You want to let out a giant exhale at the end of the latest NFL Network special on the life of Jim Kelly.
First there's a slew of highlights of some of the brutal hits Kelly took while developing the well-deserved reputation as the toughest quarterback in the NFL.
Then there's the heart-wrenching recounting of his son Hunter's battle with a fatal disease and death at age 8. And the grief-stricken aftermath for Kelly and his family.
Then, of course, there's Kelly's recent battle with cancer.
It all makes "Jim Kelly: A Football Life" an emotional wringer. The hourlong show premieres at 9 p.m. Friday.
“I can go on and on, all of the ups and downs in my life," Kelly says in the film. "But the Lord was preparing me for what I’m doing now, and that’s hopefully making a difference for others out there.”
Of course, Kelly's life story is well-known to any Bills fan. There aren't any new revelations, and some of the anecdotes told by former teammates will be familiar to Bills Nation.
But the emotional honesty of Kelly and his wife, Jill, along with their daughters Erin and Camryn, set the episode apart from most NFL retrospectives and make the special must-see viewing for any die-hard Bills fan.
"There were a lot of great memories, of course," Kelly said in an interview with The News this week. "And of course, the tears flowed when they were talking about my son and things like that."
Jill Kelly shines brightest among the interviews with her reflections on her family, from the time she first met her husband at one of his post-game parties through his cancer battle.
She talks openly about their marriage struggles after Hunter's death, a topic she wrote eloquently about in her book, "Without A Word," which was published in 2010. (Fans who watch the latest film and want more should read it.)
"We had everything stacked against us BUT Hunter," she says.
Regarding Hunter's death, Kelly says in the film: "Very simple: She seeked the Lord, and I ran from the Lord."
"There isn't a tougher woman that I've ever met in my life, besides my mother," Kelly said this week. "Everything, from raising Hunter to being married to a professional athlete, going through the tough times that we did, and then having to do it almost all over again with me when I was battling cancer. ... I could go on and on and it would be very tough, because I'd break down."
Of the perspective offered by his daughters, Kelly says: "They've been through it all. Their baby dolls when they were growing up had oxygen masks. Their baby dolls had a feeding tube. The norm was to have babies with that. They grew up a lot quicker than a lot of kids did, not only from having a father who's a professional athlete, but from having to see so many ups and downs."
The one aspect of the film Kelly is not particularly proud of is the fact it dwells on his reluctance to come to Buffalo after he was drafted in 1983.
"I'd say 99 percent of it was awesome, but that's the only part that kind of bummed me out a little bit," he said. "I think it was a little bit too much emphasized.
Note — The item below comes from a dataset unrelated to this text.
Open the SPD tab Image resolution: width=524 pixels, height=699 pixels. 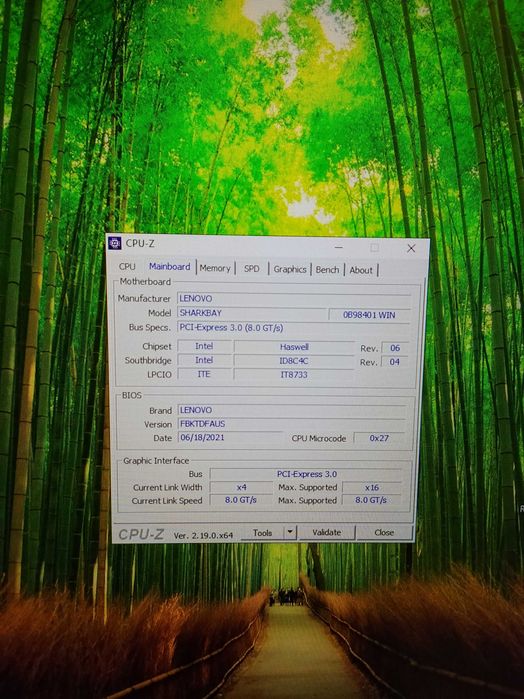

And I even told them when they were doing the interviews, make sure you put in that one of the best decisions I ever made in my life was becoming a Buffalo Bill."
"It did not take me long to realize this is where I wanted to be," Kelly said of his arrival in Buffalo in 1986. "But it is what it is. I think people in Buffalo know that Buffalo is my home and we love it here, and that's why I'm going to spend the rest of my life here."
Great anecdotes from Steve Tasker and Frank Reich, in particular, help move the story along.
The hits on Kelly are wince-inducing. He says it doesn't bother him at all to re-watch them.
"Back then, you know you're getting hit, but you're young and you can take those hits," he said. "To be honest with you, I grew up in a family of six boys. That's all we did growing up, all we did was fight. ... I can honestly say I have the closest family you could possibly get and I'm so blessed I had five brothers who went through everything with me. Not one time were they ever jealous of me."
One of the biggest hits shown was in Kelly's Bills debut, when former Jets great Joe Klecko jumped offsides and flattened him into the turf. Klecko says in the film he apologized to Kelly immediately after. Kelly disputes it.
"He didn't say, 'Sorry, Jim,' " Kelly said. "He looked at me and he said, 'Boy, this is not the USFL!' I looked up at him and under my breath I said, 'Yes sir.'"
Kelly bounced right back up.
"It's all part of my life – getting up," Kelly said. "It's like my dad always told me every time I ever got knocked down as a kid: Get up, you'll be all right."